§ Records of locating words and elements

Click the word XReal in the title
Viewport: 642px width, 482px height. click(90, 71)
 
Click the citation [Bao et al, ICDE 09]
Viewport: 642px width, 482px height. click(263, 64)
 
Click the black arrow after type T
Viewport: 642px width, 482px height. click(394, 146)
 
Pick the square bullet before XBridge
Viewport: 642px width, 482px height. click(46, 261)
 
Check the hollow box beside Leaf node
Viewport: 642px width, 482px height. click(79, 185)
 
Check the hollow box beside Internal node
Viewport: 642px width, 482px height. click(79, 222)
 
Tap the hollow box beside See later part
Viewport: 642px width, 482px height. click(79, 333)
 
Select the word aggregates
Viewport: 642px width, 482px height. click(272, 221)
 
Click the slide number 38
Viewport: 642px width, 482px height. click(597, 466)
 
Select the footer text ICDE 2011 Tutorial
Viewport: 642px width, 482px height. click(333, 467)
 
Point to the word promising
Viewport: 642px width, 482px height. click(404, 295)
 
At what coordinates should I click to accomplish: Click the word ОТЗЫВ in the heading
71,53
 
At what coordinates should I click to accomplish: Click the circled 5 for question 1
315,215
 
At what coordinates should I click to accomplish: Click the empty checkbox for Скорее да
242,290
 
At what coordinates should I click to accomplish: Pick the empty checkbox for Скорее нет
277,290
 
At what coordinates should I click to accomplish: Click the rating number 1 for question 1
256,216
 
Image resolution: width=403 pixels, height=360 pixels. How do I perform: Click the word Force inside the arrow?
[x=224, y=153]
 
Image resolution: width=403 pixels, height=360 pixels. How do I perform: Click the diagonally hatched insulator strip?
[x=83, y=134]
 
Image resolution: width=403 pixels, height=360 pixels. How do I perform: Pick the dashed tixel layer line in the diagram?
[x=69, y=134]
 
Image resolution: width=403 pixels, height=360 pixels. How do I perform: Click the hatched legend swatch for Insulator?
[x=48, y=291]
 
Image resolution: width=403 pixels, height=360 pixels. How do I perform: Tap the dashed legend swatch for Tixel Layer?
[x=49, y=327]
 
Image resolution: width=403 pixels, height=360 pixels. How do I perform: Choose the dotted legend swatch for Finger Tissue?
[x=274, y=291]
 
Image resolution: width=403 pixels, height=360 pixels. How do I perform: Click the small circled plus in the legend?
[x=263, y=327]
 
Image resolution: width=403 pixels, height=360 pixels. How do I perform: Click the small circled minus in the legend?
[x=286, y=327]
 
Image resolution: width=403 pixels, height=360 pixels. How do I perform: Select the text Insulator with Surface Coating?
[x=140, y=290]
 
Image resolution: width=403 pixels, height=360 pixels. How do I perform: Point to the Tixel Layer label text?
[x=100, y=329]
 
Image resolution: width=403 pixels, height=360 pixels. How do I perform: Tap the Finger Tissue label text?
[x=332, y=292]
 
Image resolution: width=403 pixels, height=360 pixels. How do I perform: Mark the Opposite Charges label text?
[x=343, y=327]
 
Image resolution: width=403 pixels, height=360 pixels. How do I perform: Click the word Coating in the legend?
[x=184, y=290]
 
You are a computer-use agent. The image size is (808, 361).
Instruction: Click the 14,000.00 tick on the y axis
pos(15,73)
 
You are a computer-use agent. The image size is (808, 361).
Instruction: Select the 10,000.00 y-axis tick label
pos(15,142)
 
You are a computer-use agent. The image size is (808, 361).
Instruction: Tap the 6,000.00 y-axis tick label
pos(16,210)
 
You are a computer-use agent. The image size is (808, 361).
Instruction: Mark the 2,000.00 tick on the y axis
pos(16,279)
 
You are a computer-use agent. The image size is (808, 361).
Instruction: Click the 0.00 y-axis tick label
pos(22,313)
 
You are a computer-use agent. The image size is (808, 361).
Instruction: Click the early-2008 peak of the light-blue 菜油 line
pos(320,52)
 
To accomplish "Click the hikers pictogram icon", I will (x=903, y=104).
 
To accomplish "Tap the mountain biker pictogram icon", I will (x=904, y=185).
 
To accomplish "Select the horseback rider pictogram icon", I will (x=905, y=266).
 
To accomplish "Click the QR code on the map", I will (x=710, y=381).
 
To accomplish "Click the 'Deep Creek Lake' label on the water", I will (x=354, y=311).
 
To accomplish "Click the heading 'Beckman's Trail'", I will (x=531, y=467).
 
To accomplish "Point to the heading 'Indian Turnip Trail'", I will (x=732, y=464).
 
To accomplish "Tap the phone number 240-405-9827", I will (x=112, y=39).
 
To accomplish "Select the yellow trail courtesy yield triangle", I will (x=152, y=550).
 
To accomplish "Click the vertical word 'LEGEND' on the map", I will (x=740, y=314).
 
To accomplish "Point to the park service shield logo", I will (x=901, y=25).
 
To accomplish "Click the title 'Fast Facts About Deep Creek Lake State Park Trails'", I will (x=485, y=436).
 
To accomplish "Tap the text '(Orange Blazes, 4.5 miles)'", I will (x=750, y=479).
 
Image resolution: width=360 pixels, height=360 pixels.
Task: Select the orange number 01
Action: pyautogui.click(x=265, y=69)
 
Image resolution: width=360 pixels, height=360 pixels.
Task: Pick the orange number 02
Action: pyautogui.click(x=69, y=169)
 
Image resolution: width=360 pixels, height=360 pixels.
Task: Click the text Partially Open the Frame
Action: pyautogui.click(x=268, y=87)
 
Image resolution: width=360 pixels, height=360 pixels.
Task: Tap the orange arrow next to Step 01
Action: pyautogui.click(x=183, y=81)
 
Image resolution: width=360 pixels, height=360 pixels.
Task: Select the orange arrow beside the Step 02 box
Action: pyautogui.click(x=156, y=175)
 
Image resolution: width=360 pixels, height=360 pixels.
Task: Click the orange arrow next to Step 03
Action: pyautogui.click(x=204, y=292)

§ CHALLENGE
Reproduce all of the entries above word for word, leaving nothing out.

§ SOLUTION TO THIS PROBLEM
Click the word XReal in the title
Viewport: 642px width, 482px height. click(90, 71)
 
Click the citation [Bao et al, ICDE 09]
Viewport: 642px width, 482px height. click(263, 64)
 
Click the black arrow after type T
Viewport: 642px width, 482px height. click(394, 146)
 
Pick the square bullet before XBridge
Viewport: 642px width, 482px height. click(46, 261)
 
Check the hollow box beside Leaf node
Viewport: 642px width, 482px height. click(79, 185)
 
Check the hollow box beside Internal node
Viewport: 642px width, 482px height. click(79, 222)
 
Tap the hollow box beside See later part
Viewport: 642px width, 482px height. click(79, 333)
 
Select the word aggregates
Viewport: 642px width, 482px height. click(272, 221)
 
Click the slide number 38
Viewport: 642px width, 482px height. click(597, 466)
 
Select the footer text ICDE 2011 Tutorial
Viewport: 642px width, 482px height. click(333, 467)
 
Point to the word promising
Viewport: 642px width, 482px height. click(404, 295)
 
At what coordinates should I click to accomplish: Click the word ОТЗЫВ in the heading
71,53
 
At what coordinates should I click to accomplish: Click the circled 5 for question 1
315,215
 
At what coordinates should I click to accomplish: Click the empty checkbox for Скорее да
242,290
 
At what coordinates should I click to accomplish: Pick the empty checkbox for Скорее нет
277,290
 
At what coordinates should I click to accomplish: Click the rating number 1 for question 1
256,216
 
Image resolution: width=403 pixels, height=360 pixels. How do I perform: Click the word Force inside the arrow?
[x=224, y=153]
 
Image resolution: width=403 pixels, height=360 pixels. How do I perform: Click the diagonally hatched insulator strip?
[x=83, y=134]
 
Image resolution: width=403 pixels, height=360 pixels. How do I perform: Pick the dashed tixel layer line in the diagram?
[x=69, y=134]
 
Image resolution: width=403 pixels, height=360 pixels. How do I perform: Click the hatched legend swatch for Insulator?
[x=48, y=291]
 
Image resolution: width=403 pixels, height=360 pixels. How do I perform: Tap the dashed legend swatch for Tixel Layer?
[x=49, y=327]
 
Image resolution: width=403 pixels, height=360 pixels. How do I perform: Choose the dotted legend swatch for Finger Tissue?
[x=274, y=291]
 
Image resolution: width=403 pixels, height=360 pixels. How do I perform: Click the small circled plus in the legend?
[x=263, y=327]
 
Image resolution: width=403 pixels, height=360 pixels. How do I perform: Click the small circled minus in the legend?
[x=286, y=327]
 
Image resolution: width=403 pixels, height=360 pixels. How do I perform: Select the text Insulator with Surface Coating?
[x=140, y=290]
 
Image resolution: width=403 pixels, height=360 pixels. How do I perform: Point to the Tixel Layer label text?
[x=100, y=329]
 
Image resolution: width=403 pixels, height=360 pixels. How do I perform: Tap the Finger Tissue label text?
[x=332, y=292]
 
Image resolution: width=403 pixels, height=360 pixels. How do I perform: Mark the Opposite Charges label text?
[x=343, y=327]
 
Image resolution: width=403 pixels, height=360 pixels. How do I perform: Click the word Coating in the legend?
[x=184, y=290]
 
You are a computer-use agent. The image size is (808, 361).
Instruction: Click the 14,000.00 tick on the y axis
pos(15,73)
 
You are a computer-use agent. The image size is (808, 361).
Instruction: Select the 10,000.00 y-axis tick label
pos(15,142)
 
You are a computer-use agent. The image size is (808, 361).
Instruction: Tap the 6,000.00 y-axis tick label
pos(16,210)
 
You are a computer-use agent. The image size is (808, 361).
Instruction: Mark the 2,000.00 tick on the y axis
pos(16,279)
 
You are a computer-use agent. The image size is (808, 361).
Instruction: Click the 0.00 y-axis tick label
pos(22,313)
 
You are a computer-use agent. The image size is (808, 361).
Instruction: Click the early-2008 peak of the light-blue 菜油 line
pos(320,52)
 
To accomplish "Click the hikers pictogram icon", I will (x=903, y=104).
 
To accomplish "Tap the mountain biker pictogram icon", I will (x=904, y=185).
 
To accomplish "Select the horseback rider pictogram icon", I will (x=905, y=266).
 
To accomplish "Click the QR code on the map", I will (x=710, y=381).
 
To accomplish "Click the 'Deep Creek Lake' label on the water", I will (x=354, y=311).
 
To accomplish "Click the heading 'Beckman's Trail'", I will (x=531, y=467).
 
To accomplish "Point to the heading 'Indian Turnip Trail'", I will (x=732, y=464).
 
To accomplish "Tap the phone number 240-405-9827", I will (x=112, y=39).
 
To accomplish "Select the yellow trail courtesy yield triangle", I will (x=152, y=550).
 
To accomplish "Click the vertical word 'LEGEND' on the map", I will (x=740, y=314).
 
To accomplish "Point to the park service shield logo", I will (x=901, y=25).
 
To accomplish "Click the title 'Fast Facts About Deep Creek Lake State Park Trails'", I will (x=485, y=436).
 
To accomplish "Tap the text '(Orange Blazes, 4.5 miles)'", I will (x=750, y=479).
 
Image resolution: width=360 pixels, height=360 pixels.
Task: Select the orange number 01
Action: pyautogui.click(x=265, y=69)
 
Image resolution: width=360 pixels, height=360 pixels.
Task: Pick the orange number 02
Action: pyautogui.click(x=69, y=169)
 
Image resolution: width=360 pixels, height=360 pixels.
Task: Click the text Partially Open the Frame
Action: pyautogui.click(x=268, y=87)
 
Image resolution: width=360 pixels, height=360 pixels.
Task: Tap the orange arrow next to Step 01
Action: pyautogui.click(x=183, y=81)
 
Image resolution: width=360 pixels, height=360 pixels.
Task: Select the orange arrow beside the Step 02 box
Action: pyautogui.click(x=156, y=175)
 
Image resolution: width=360 pixels, height=360 pixels.
Task: Click the orange arrow next to Step 03
Action: pyautogui.click(x=204, y=292)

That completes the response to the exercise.